═════ FRAGMENTO PROPORCIONADO

Ahora, esas burlas parecen acecharlo, “el que escupe al cielo, le regresa a su cara,” comenta con la vista baja. Para el 2008, sin movimiento en su brazo derecho, tuvo que aprender a pintar con la mano izquierda. Un último escupitajo del universo.
En la cúspide de su popularidad, a finales de los 90s, cuando adquirió notoriedad internacional por la bienal de Viena en el 95, pintaba un bastidor de 200 centímetros x 150 cm. en un sólo día. Si no se animaba a uno de ese tamaño, completaba tres “pequeños,” como él los llama, de 80 cm. x 50 cm. Cuando comenzó con su mano izquierda, tardaba semanas enteras en acabar un bastidor pequeño. Su pintura perdió ese carácter humorístico en contra de la burguesía, se volvieron perfiles, retratos y formas con colores caóticos, sin orden ni lógica. Su última exposición fue en el 2013, toda con cuadros hechos con su mano izquierda.
Una imagen difuminada
El Luigi de los 90s, el que vendía retratos a 15 000 dólares, ahora sólo es una imagen difuminada. El opulente Stornaiolo, el que poseía dos casas diseñadas por su propia mano y dos autos, se ve borroso. En el 2011 ganó el premio Nacional Eugenio Espejo, el mayor galardón nacional para personas o entidades de relevancia cultural. Desde ese año, el sueldo vitalicio del logro es lo que usa para vivir. Ahora que ya no se puede mover, sólo sale cuando su enfermera lo lleva en su silla de ruedas por el vecindario de La Floresta.

══════════
═════ MATERIAL RECOPILADO

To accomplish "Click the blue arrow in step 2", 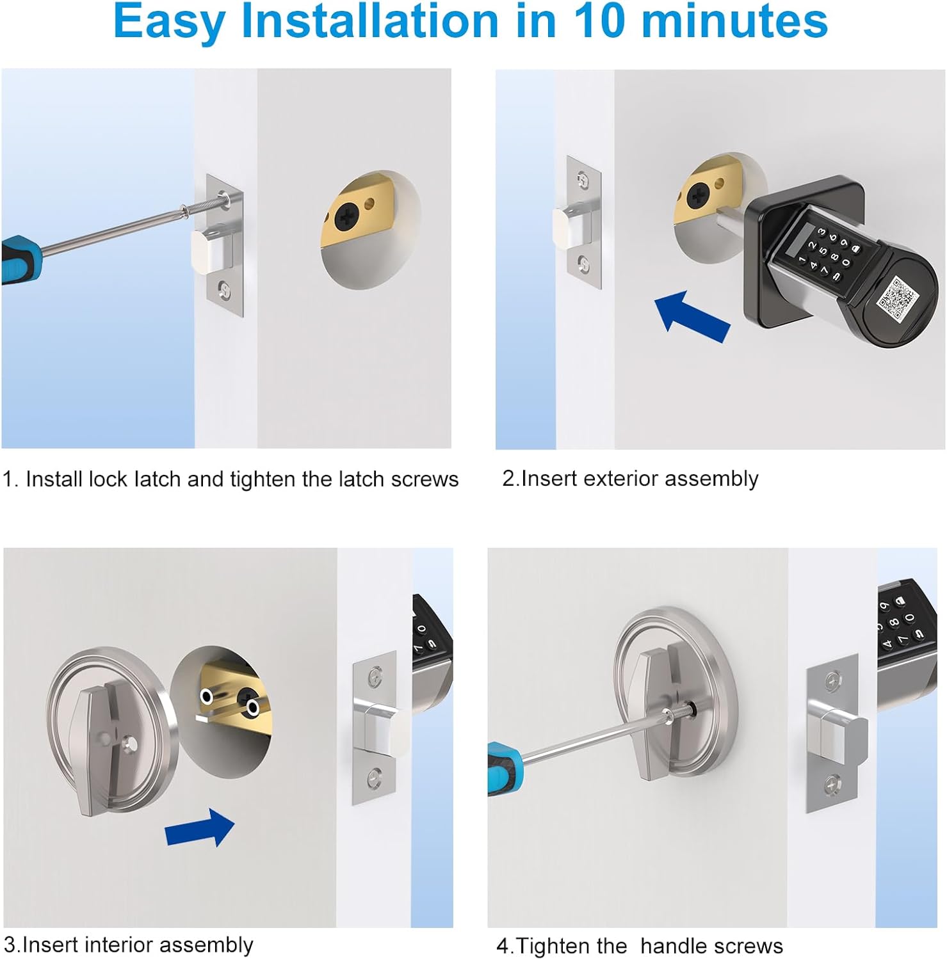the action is pos(692,315).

══════════

## TAREA
¿Qué viene después en el fragmento sobre el pintor Luigi Stornaiolo? Escribe la continuación a partir de la frase final, la del paseo en silla de ruedas por el vecindario de La Floresta.

## RESPUESTA
Aunque el Eugenio Espejo no es nada menos que un excepcional logro, él asegura que “no lo merecía”. Si se considera la relevancia pictórica de Stornaiolo, esto es un comentario contraproducente. Pero ese vestigio de humildad no es producto ni de la edad ni de su enfermedad. Aunque en sus viejas entrevistas él se muestra orgulloso por sus logros, algo que se ha mantenido constante de su personalidad es que “nunca presumió ni presume de sus talentos”, nos expone Hugo Idrovo, músico y viejo amigo de Luigi. Pero, lo que sí es cierto, es que ahora tiene un tinte de arrepentimiento, uno que proviene del entendimiento de alguien que nunca llegó a su máximo potencial. “Hice algunos buenos cuadros”, dijo el pintor galardonado, “uno que otro sí es bueno”.
A los 66 años, Luigi comenta con tristeza que “ahora sería cuando mejor pinte”. Es notoria la melancolía con la que sus ojos se llenan cuando habla de su pintura. Su voz se vuelve un hilo y parece mirar a otro lugar que no está frente suyo.
Evita el tema de su pintura, pero su rostro se ilumina y sus mejillas cobran color cuando aborda otros temas, otras pasiones. Como cuando cuenta la historia de que tapó cuatro pénales en un intercolegial en el Colegio Mejía cuando era adolescente, o cuando expresa su amor por el cine mexicano de oro: Armando Silvestre, Lilia Prado o Martha Valdés; habla de ellos como si fueran viejos amigos. Aún después de todo, Luigi, en una especie de resignación igual de honesta que forzosa, mezclada con recuerdos y experiencias, anuncia con una sonrisa: “qué tristeza haber vivido, pero qué felicidad también”.